Data provided>
● ● ● ● ● ● ●

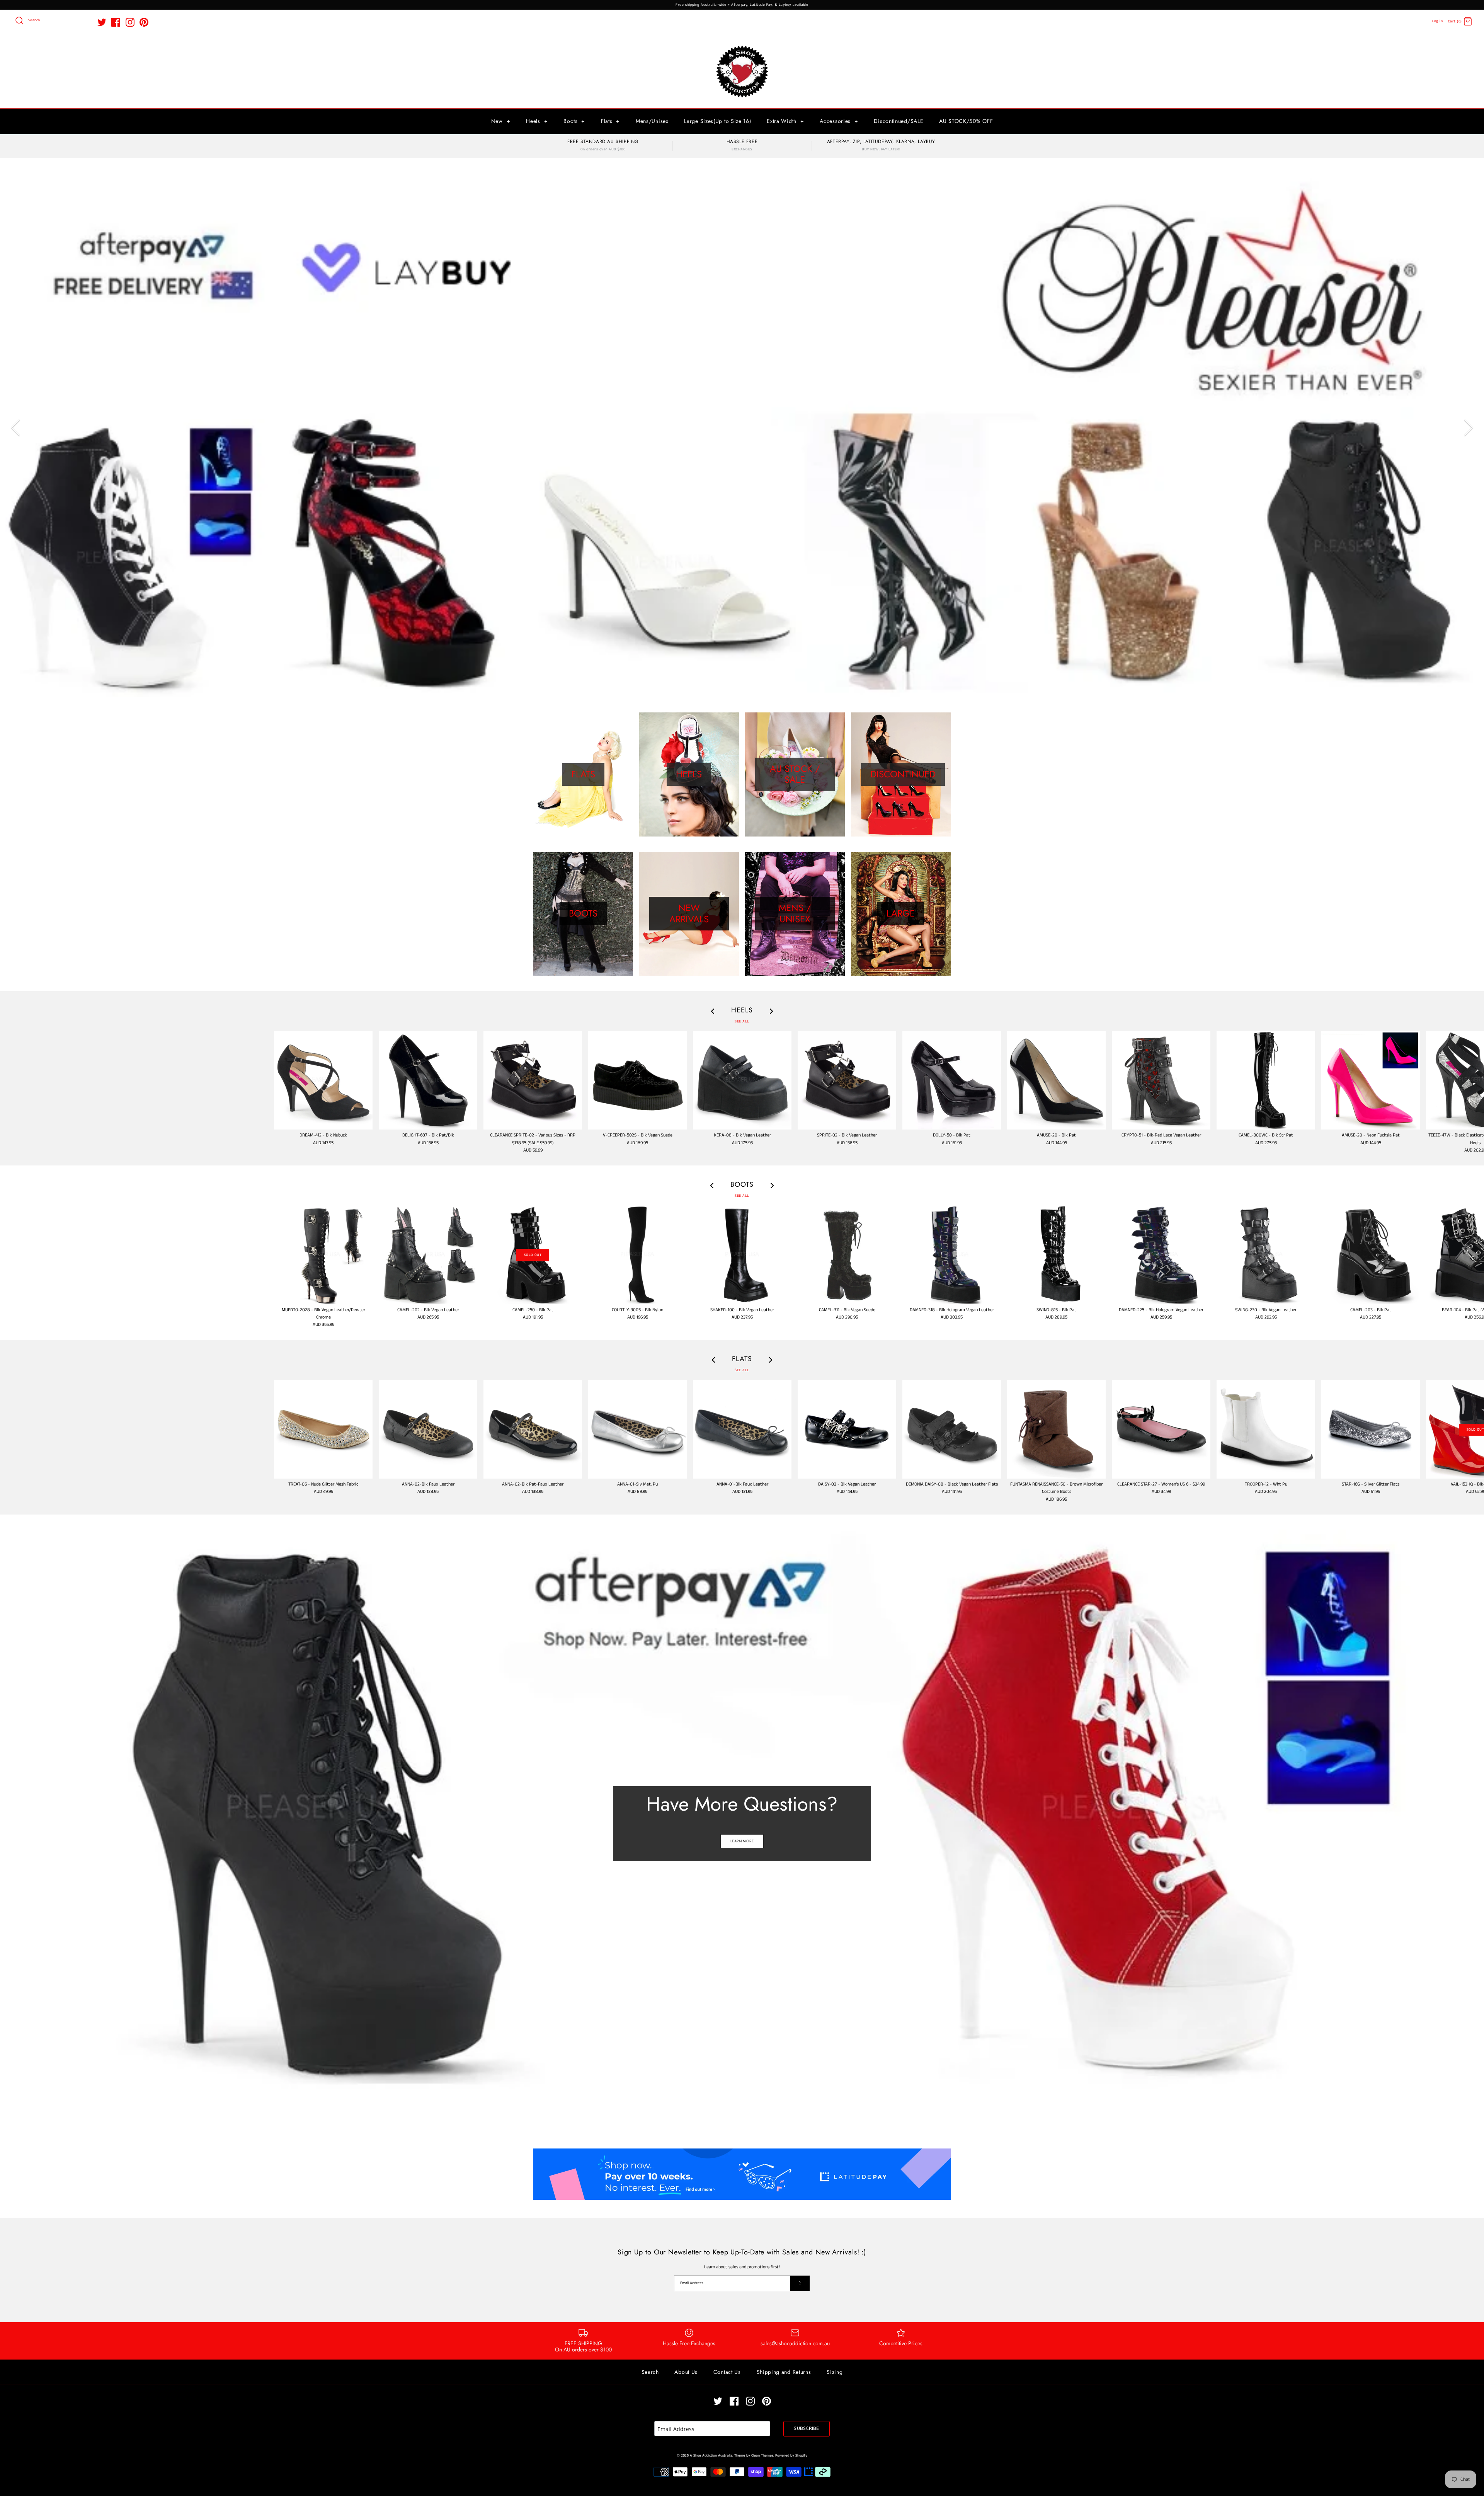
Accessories (839, 121)
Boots (574, 121)
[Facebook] (115, 22)
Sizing (834, 2372)
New (501, 121)
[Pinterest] (144, 22)
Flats (610, 121)
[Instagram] (130, 22)
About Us (686, 2372)
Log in (1437, 21)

● ● ● ● ● ● ●

The reply is to be all the records above, transcribed exactly, with no pictures.

Response below>
Accessories (839, 121)
Boots (574, 121)
[Facebook] (115, 22)
Sizing (834, 2372)
New (501, 121)
[Pinterest] (144, 22)
Flats (610, 121)
[Instagram] (130, 22)
About Us (686, 2372)
Log in (1437, 21)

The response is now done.